No. TTL is fixed at creation time and cannot be changed or renewed. Calling CREATE again with the same name returns an error (mailbox xxx already exists). To change the TTL, wait for the mailbox to expire and create a new one with the desired value.


What happens when a mailbox expires?

The mailbox and all its messages are automatically destroyed with no client-side cleanup required. Consumer group offsets associated with the mailbox are also cleared. No notification is sent to clients when a mailbox expires.


Can multiple Agents write to the same mailbox?

Yes. Any Agent that knows the mail_address can send messages — there is no sender allowlist or ownership restriction. Private mailboxes rely on keeping the mail_address confidential for access control; public mailboxes can be written to by any Agent that knows the name.


How do multiple workers compete to consume the same mailbox?

Multiple workers use the same group_name when calling FETCH. The broker ensures each message is picked up by exactly one worker (via offset advancement). Each worker calls FETCH independently, processes the message, and ACKs — after which the broker advances the offset so no other worker receives the same message.

Workers can join or leave at any time; the offset is maintained by the broker with no client-side coordination needed.


Which msg_id should I pass to ACK?

Pass the msg_id of the last message in the current FETCH batch. The broker advances the consumer group offset to this msg_id; the next FETCH resumes from here. There is no need to ACK each message individually — a single ACK confirms the entire batch.


How does priority work after a reconnect?

Stateful consumption (with group_name): on reconnect, FETCH resumes from the last ACK position and returns unconsumed messages in priority order (criticalurgentnormal), FIFO within each level.

Stateless consumption (without group_name): each FETCH applies the deliver policy independently; no offset is recorded.


Is mq9 a replacement for MQTT or Kafka?

No. mq9 is designed specifically for AI Agent async communication. MQTT is the right choice for IoT telemetry and device messaging. Kafka is the right choice for high-throughput event streams and data pipelines. mq9 solves the Agent mailbox problem: ephemeral channels, offline-tolerant delivery, lightweight TTL lifecycle. All three protocols can run on the same RobustMQ deployment with zero bridging.


How large can a message payload be?

There is currently no hard limit. For very large binary transfers (models, datasets, files), the recommended pattern is to store the data in an external object store and pass a reference URL or object key in the mq9 message body — keeping messages lightweight.


Can mq9 be used without RobustMQ? What about a regular NATS server?
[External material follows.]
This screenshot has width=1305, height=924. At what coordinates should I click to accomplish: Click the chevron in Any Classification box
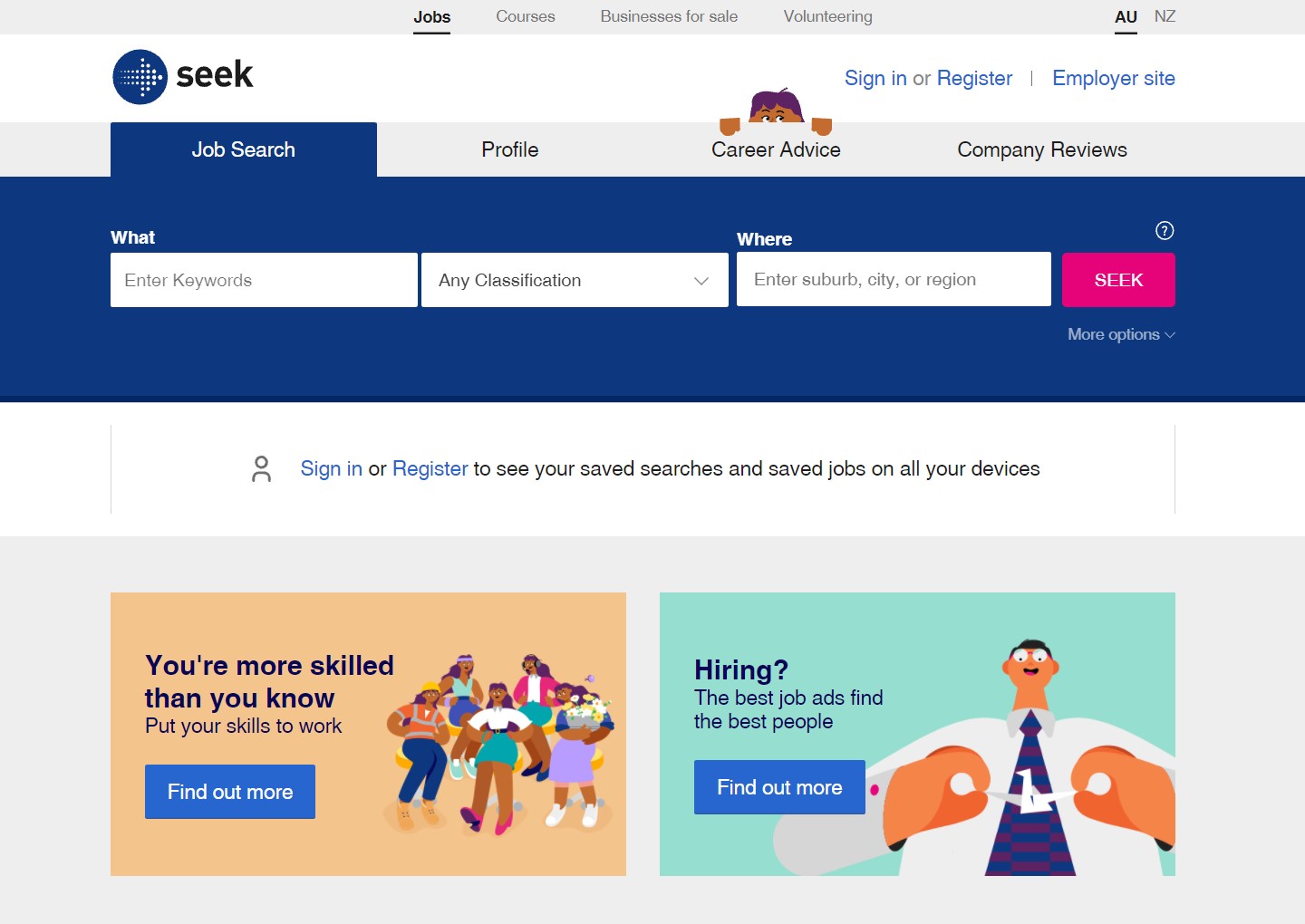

No. mq9's message persistence, priority ordering, TTL auto-cleanup, consumption offset management, and Agent registry are all implemented inside the RobustMQ server. A regular NATS server does not support these features. NATS client libraries are used as the transport layer, but the server must be RobustMQ.


What errors should I handle?

All responses include an error field. An empty string means success; a non-empty string is the error description. Common errors:

Error messageCause
mailbox xxx already existsCREATE called with a name that already exists
mailbox not foundMailbox does not exist or has expired
message not foundThe specified msg_id does not exist or has expired
invalid mail_addressmail_address format is invalid (uppercase, hyphens, etc.)
agent not foundUNREGISTER or REPORT called with an unregistered Agent name

What is the difference between mq9 and NATS JetStream?

JetStream adds streaming persistence to NATS — it is a full Kafka-like system with named streams, durable consumers, message sequences, and replay. mq9 is optimized for Agent workloads: FETCH+ACK pull consumption, three-tier priority, message attributes (key/tags/delay/ttl), and a built-in Agent registry — without streams or stream management. JetStream is better suited for large-scale event sourcing, audit logging, and offset-based replay; mq9 is better suited for lightweight Agent-to-Agent async communication where TTL lifecycle and zero configuration matter more than complex stream management.